E così, anche i gesti più nobili vengono spesso messi in scena per essere monetizzati. La beneficenza si fa in diretta, con il logo ben visibile e la fotografia pronta per la sponsorizzazione. La visita in un reparto oncologico si trasforma in un reel, la lettura di una poesia a un malato in una campagna promozionale. Si aiutano i bambini africani con una mano, mentre con l’altra si regge lo smartphone. In un mondo dove se non è visibile non è reale, l’etica si misura in engagement, non in impatto. Questo fenomeno, che studiosi come Byung-Chul Han definiscono “pornografia dell’autenticità”, distrugge alla radice il valore del gesto gratuito, rendendo il bene uno strumento per ottenere consenso.
Ma il paradosso è ancora più profondo. Se è vero che l’uomo impara per imitazione, allora l’insistenza martellante su ciò che è distruttivo non può che generare ulteriore distruzione. Il filosofo René Girard parlava di “desiderio mimetico”: tendiamo a desiderare ciò che gli altri desiderano, a imitare comportamenti ritenuti di successo o visibili. E se il modello proposto è quello dell’aggressività, della furbizia, della sopraffazione, è naturale che questi diventino tratti aspirazionali, soprattutto per le generazioni più giovani. Non è un caso che la violenza sia oggi normalizzata in molti linguaggi culturali, dalla musica trap alle serie televisive, dai videogiochi alla politica-spettacolo.

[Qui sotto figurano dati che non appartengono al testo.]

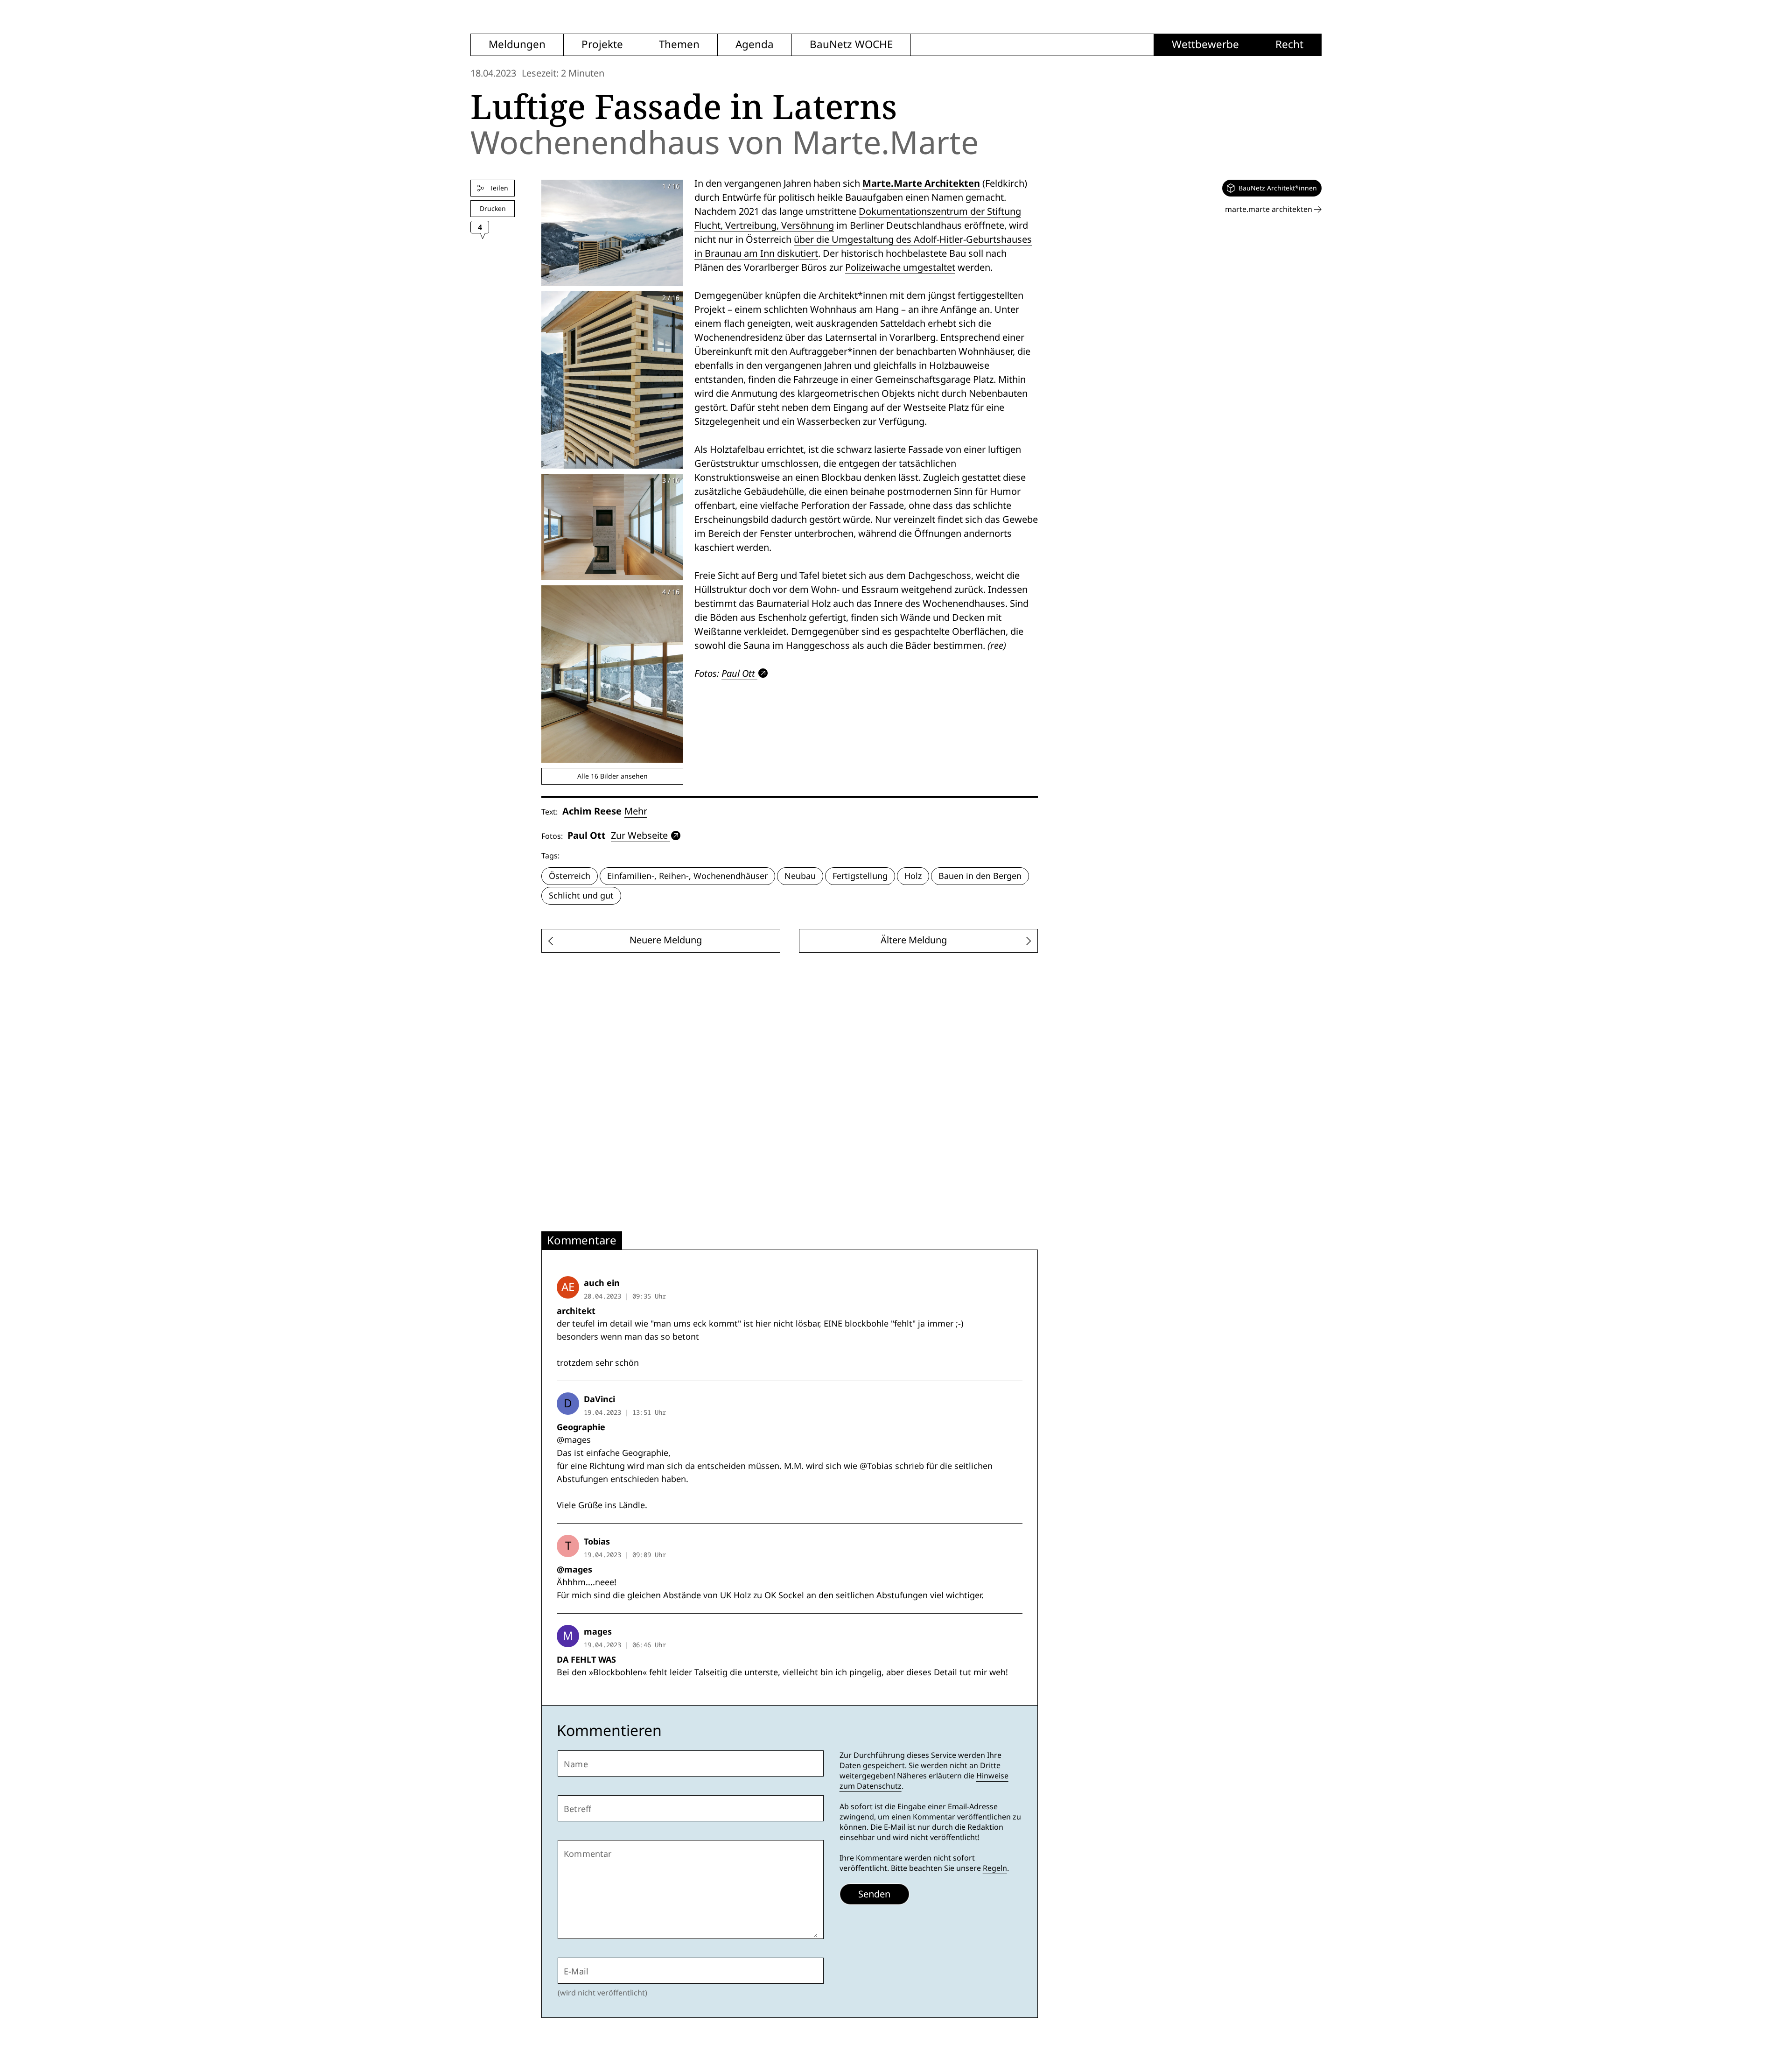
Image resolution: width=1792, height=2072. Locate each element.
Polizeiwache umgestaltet (900, 267)
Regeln (995, 1868)
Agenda (754, 44)
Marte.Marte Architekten (921, 183)
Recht (1289, 44)
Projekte (602, 44)
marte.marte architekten (1269, 209)
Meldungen (517, 44)
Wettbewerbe (1205, 44)
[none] (1272, 188)
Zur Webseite (639, 835)
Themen (679, 44)
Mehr (635, 811)
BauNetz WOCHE (851, 44)
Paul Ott (738, 673)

La cronaca nera crea eroi distorti, mentre chi si spende nel silenzio per gli altri resta relegato nel margine della “non notizia”.
Eppure esiste un’umanità che resiste, che non ha bisogno di platee, che continua a creare bellezza non per esibirla, ma per regalarla. Sono le madri che accudiscono i figli disabili, i giovani che assistono i nonni senza raccontarlo a nessuno, i volontari che operano nei campi profughi senza un ufficio stampa. È il vicino di casa che porta la spesa all’anziana del piano di sopra. Sono milioni di piccoli gesti che tengono insieme il mondo, senza mai finire in prima pagina.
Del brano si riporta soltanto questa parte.